Posted by Walter Gido on

In 1955, civil rights activist, Rosa Parks, refused to give up her seat on a bus to a white passenger.

She got arrested for violating the city’s racial segregation laws. Before Rosa Parks, there were other women who refused to give up their seats.A century before Rosa Parks, there was Elizabeth Jennings In 1854, she refused to get off of a streetcar that only allowed white passengers. She was arrested. She sued (and won), and her case led to the eventual desegregation of NYC's public transit.

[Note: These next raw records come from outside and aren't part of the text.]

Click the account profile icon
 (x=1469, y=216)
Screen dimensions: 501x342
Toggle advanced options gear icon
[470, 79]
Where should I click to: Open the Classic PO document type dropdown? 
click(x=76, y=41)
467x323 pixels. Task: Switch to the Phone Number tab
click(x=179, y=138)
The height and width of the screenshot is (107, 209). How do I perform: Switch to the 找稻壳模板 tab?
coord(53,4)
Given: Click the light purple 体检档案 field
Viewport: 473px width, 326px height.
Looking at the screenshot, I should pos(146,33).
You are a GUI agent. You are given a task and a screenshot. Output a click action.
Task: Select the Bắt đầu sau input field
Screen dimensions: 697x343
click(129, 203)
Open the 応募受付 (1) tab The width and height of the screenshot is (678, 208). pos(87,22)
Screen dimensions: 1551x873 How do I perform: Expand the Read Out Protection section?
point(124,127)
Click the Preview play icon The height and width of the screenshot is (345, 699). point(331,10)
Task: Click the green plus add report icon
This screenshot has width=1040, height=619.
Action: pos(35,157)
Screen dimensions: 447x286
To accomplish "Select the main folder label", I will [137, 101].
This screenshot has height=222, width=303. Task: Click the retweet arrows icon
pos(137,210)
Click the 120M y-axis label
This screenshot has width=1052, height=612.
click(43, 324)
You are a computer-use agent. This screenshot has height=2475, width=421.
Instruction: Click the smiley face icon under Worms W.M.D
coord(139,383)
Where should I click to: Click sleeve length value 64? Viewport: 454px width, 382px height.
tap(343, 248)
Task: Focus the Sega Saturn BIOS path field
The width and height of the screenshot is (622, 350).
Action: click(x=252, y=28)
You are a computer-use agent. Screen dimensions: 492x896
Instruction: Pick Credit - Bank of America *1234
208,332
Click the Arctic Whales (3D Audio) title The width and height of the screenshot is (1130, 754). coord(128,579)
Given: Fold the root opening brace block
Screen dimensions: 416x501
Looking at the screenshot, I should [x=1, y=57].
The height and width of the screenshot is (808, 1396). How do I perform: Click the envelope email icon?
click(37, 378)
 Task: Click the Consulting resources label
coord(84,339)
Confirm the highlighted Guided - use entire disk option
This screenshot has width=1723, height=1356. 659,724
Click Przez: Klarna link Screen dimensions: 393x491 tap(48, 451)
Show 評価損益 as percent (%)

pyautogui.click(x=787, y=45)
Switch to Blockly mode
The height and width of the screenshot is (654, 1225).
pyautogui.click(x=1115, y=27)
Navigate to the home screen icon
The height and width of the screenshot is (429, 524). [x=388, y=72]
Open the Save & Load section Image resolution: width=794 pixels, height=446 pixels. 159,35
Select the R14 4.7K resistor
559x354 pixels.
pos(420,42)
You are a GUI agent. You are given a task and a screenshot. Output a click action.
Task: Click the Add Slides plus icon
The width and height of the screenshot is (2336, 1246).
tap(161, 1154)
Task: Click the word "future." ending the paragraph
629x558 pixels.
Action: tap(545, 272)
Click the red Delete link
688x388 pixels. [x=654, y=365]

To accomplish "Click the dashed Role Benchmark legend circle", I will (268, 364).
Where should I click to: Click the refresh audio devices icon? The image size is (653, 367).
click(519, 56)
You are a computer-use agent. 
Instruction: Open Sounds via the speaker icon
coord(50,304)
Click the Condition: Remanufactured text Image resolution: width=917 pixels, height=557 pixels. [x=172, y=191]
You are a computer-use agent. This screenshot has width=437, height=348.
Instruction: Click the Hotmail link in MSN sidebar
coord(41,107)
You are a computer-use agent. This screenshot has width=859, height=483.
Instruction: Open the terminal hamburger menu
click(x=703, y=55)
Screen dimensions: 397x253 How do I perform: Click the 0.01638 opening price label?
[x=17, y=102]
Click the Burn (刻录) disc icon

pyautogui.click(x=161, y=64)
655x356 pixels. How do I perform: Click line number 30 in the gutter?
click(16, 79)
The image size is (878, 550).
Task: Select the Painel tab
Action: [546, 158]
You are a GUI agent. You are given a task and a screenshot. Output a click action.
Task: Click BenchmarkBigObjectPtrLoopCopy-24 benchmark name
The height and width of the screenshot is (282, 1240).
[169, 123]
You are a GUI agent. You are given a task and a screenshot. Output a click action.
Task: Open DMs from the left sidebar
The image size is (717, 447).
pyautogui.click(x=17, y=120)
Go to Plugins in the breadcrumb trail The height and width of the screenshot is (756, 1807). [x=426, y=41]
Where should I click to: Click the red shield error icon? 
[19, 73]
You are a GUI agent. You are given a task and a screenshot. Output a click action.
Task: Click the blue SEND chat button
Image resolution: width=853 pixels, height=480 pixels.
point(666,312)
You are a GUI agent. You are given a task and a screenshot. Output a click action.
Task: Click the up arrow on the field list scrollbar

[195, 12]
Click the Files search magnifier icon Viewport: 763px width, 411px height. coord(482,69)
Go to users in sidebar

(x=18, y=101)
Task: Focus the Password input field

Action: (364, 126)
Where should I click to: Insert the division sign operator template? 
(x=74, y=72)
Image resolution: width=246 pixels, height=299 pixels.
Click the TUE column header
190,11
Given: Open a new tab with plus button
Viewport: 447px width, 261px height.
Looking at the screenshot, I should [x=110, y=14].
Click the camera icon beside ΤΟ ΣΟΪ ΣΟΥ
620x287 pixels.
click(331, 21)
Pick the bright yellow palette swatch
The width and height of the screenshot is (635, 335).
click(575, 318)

In 1944, Irene Morgan refused to give up her seat to a white passenger on a Greyhound bus in Gloucester County, VA. She was charged with violating Virginia Jim Crow laws. In 1946, the U.S. Supreme Court ruled in her favor, striking down Virginia’s law in Morgan v. Virginia case.
4 years before Rosa Parks, there was PFC Sarah Keys from the Keyesville neighborhood of Washington, NC, who when traveling from Fort Dix in NJ back home to Washington, NC in 1951, was told to give her seat to a white Marine and move to the back of the bus.She refused to move, thus the driver emptied the bus, directed the other passengers to another vehicle & barred Keys from boarding it. When Keys asked why she shouldn’t ride the bus, she was arrested, and spent 13 hours in a cell and paid a fine.
In October 21, 1955: 18 year old Mary Louise Smith REFUSED to give up her seat on a city line bus to a white passenger thus she was arrested. In 1956, Smith was one Of 5 women named as plaintiffs in the federal civil suit, Browder v. Gayle, challenging the constitutionality of the state and local bus segregation laws. On June 13, 1956, a three-judge panel of the District Court ruled that the laws were unconstitutional. Claudette Colvin refused to move to the back of a bus 9 months before Rosa Parks, the NAACP did not want to use her to represent them because she was 15 & pregnant.

Ida B. Wells successfully sued the Chesapeake and Ohio Railroad Company after she was forcefully removed from a Tennessee train for refusing to give up her seat to a white passenger. The victory was later reversed by the Tennessee Supreme Court.